OptionTypeDefaultDescription

delegationCredential

IGNORE, REQUIRE, or USE

IGNORE

Defines how this login module handles delegation. IGNORE specifies to not use the delegate credential and to perform normal Kerberos authentication. USE specifies to use a GSSCredential if available to populate a Subject, otherwise fall back to standard Kerberos authentication if unavailable. REQUIRE specifies to use a GSSCredential and fail authentication if one is not available.

addGSSCredential

boolean

false

Enables adding a GSSCredential to the private credentials of the populated Subject.

wrapGSSCredential

boolean

false

Specifies if any GSSCredential being added to the Subject should be wrapped to prevent disposal. This has no effect if a GSSCredential is not being added to the Subject.

credentialLifetime

integer

GSSCredential.DEFAULT_LIFETIME

The lifetime in seconds of the GSSCredential, a negative value will set this to GSSCredential.INDEFINITE_LIFETIME.

4.10. SPNEGO Login Module

Short name: SPNEGO

Full name: org.jboss.security.negotiation.spnego.SPNEGOLoginModule

Parent: Common Login Module

The SPNEGO login module is an implementation of login module that establishes caller identity and credentials with a KDC. The module implements SPNEGO, Simple and Protected GSSAPI Negotiation mechanism, and is a part of the JBoss Negotiation project. This authentication can be used in the chained configuration with the AdvancedLdap login module to allow cooperation with an LDAP server.

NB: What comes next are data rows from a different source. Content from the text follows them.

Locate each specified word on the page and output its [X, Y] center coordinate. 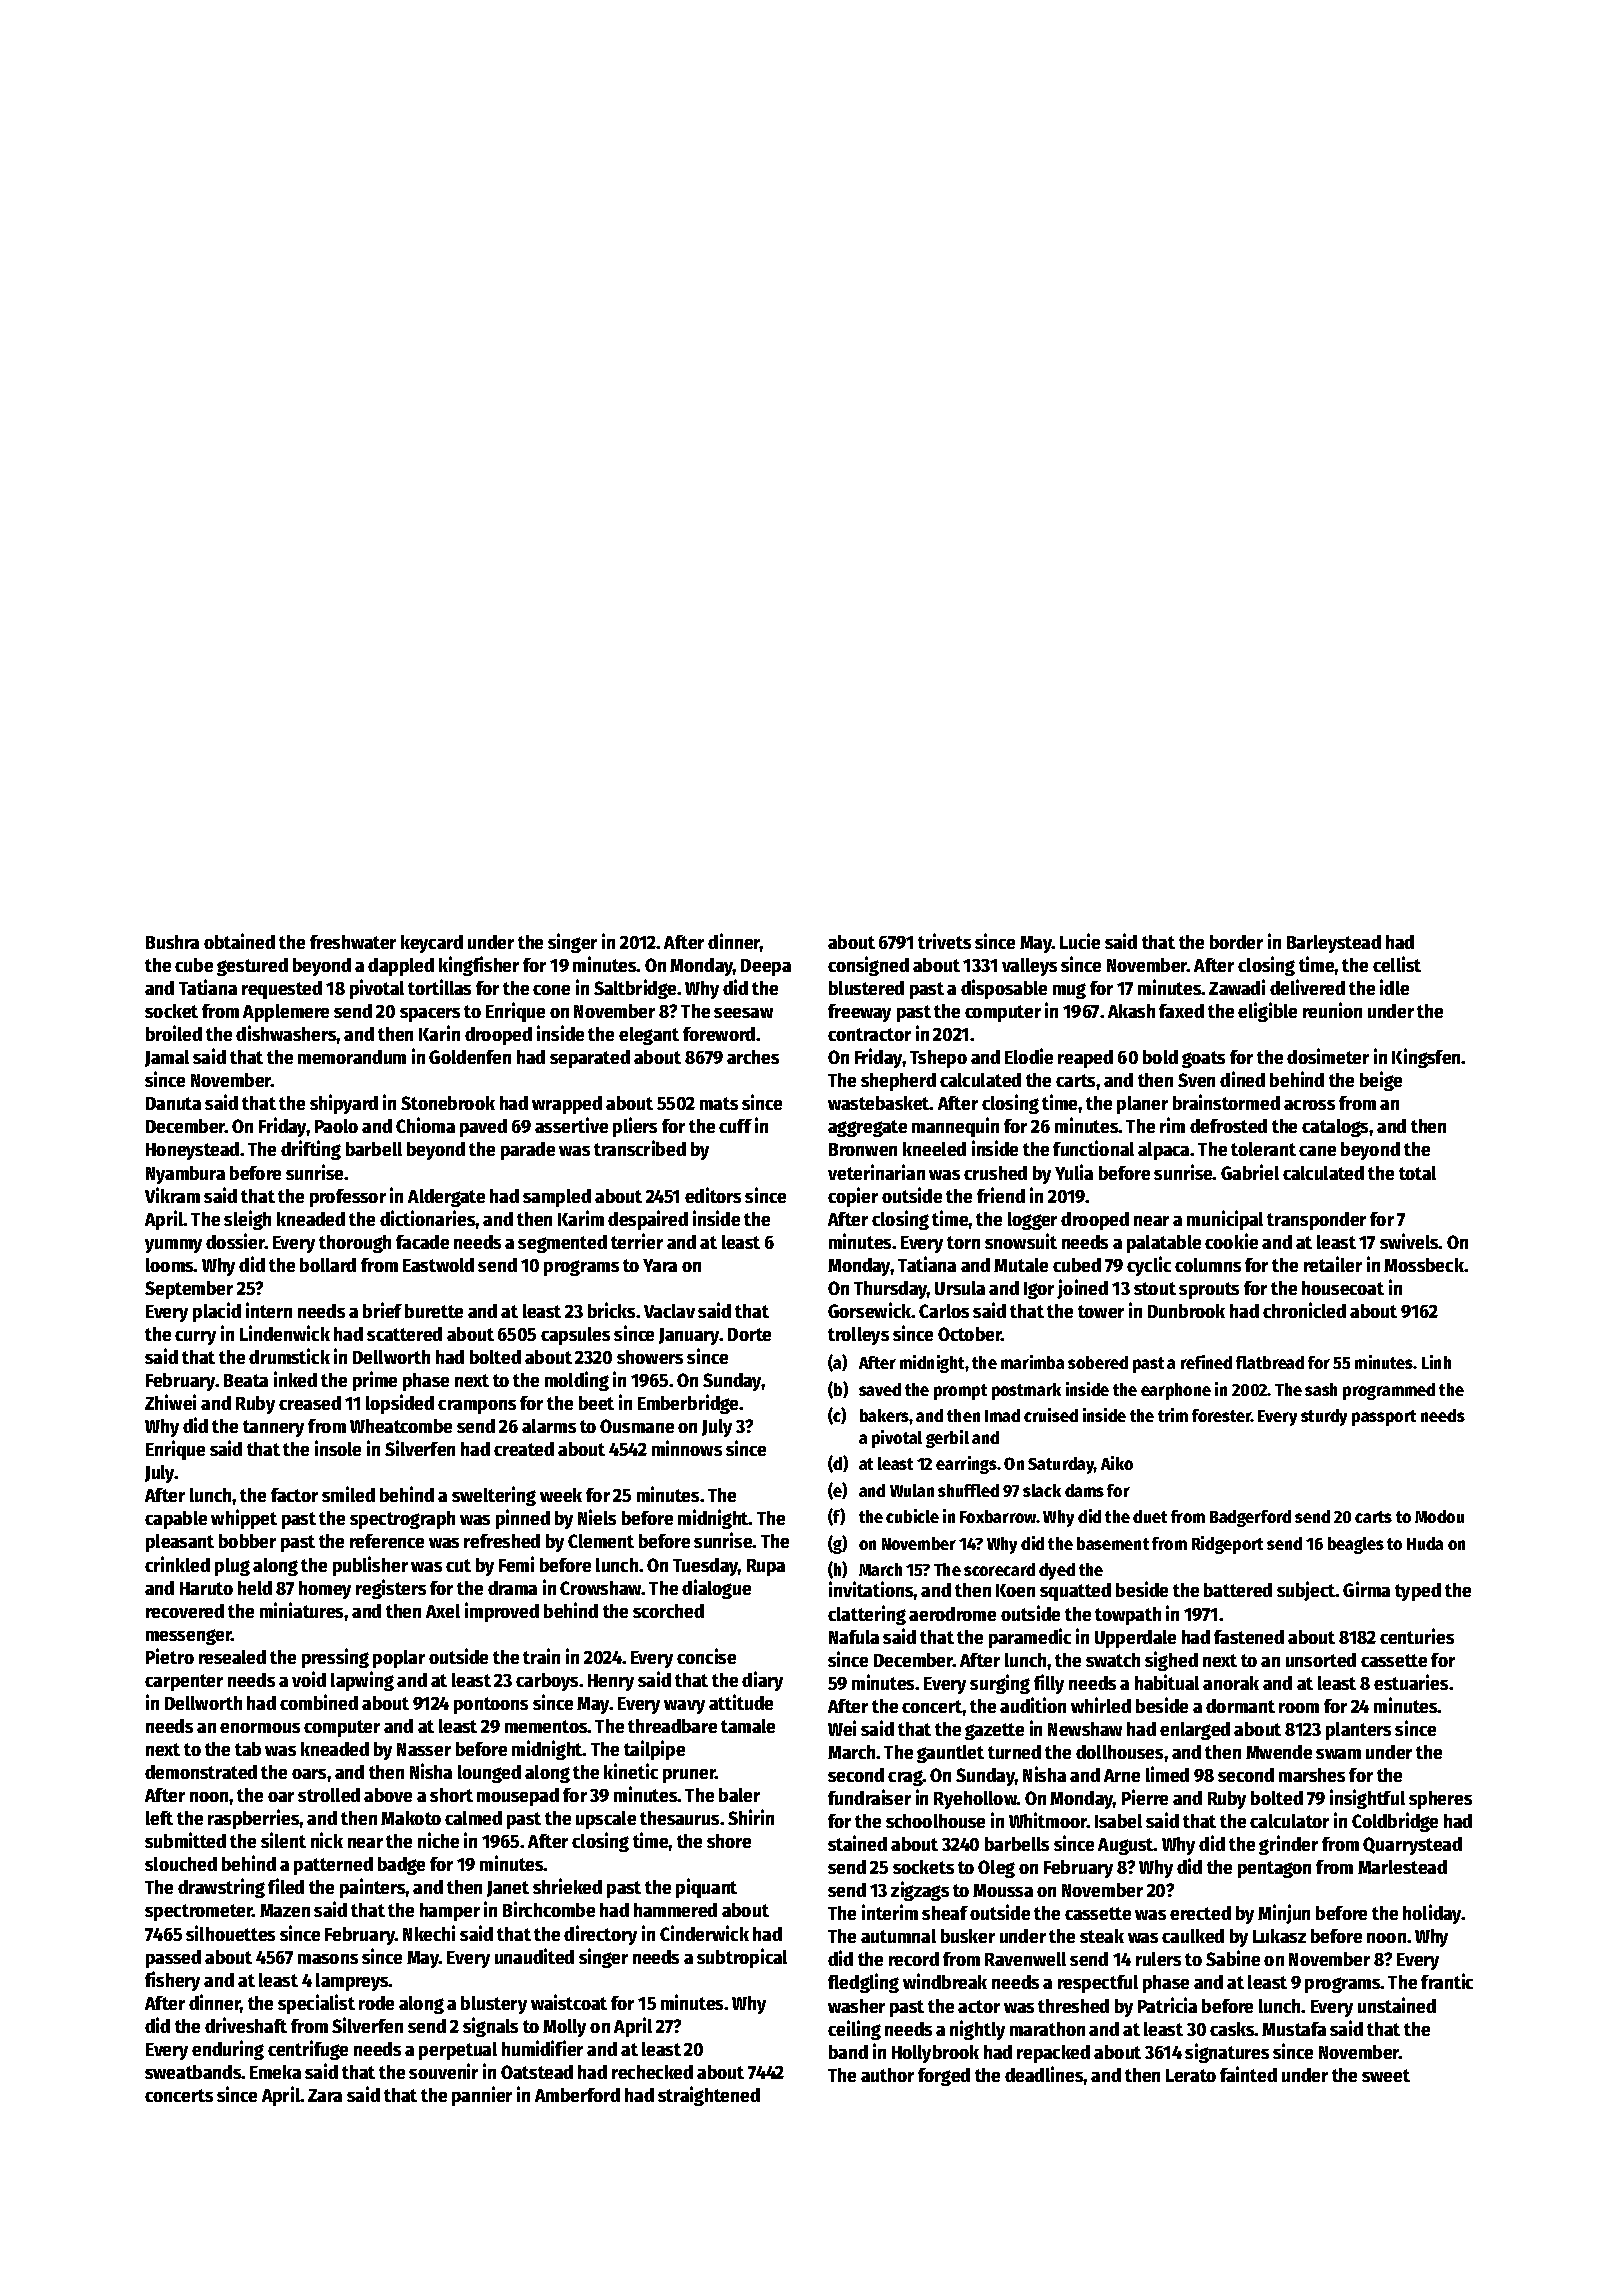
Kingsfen [1427, 1058]
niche [438, 1840]
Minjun [1284, 1914]
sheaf [945, 1913]
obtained [239, 941]
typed [1418, 1592]
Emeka [275, 2072]
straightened [709, 2096]
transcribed [640, 1148]
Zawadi [1237, 987]
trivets [944, 941]
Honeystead [192, 1151]
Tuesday [706, 1567]
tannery [273, 1428]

Table 4.6. SPNEGO Login Module Options

OptionTypeDefaultDescription

serverSecurityDomain

String

null

Defines the domain that is used to retrieve the identity of the server service through the kerberos login module. This property must be set.

removeRealmFromPrincipal

boolean

false

Specifies that the Kerberos realm should be removed from the principal before further processing.

usernamePasswordDomain

String

null

Specifies another security domain within the configuration that should be used as a failover login when Kerberos fails.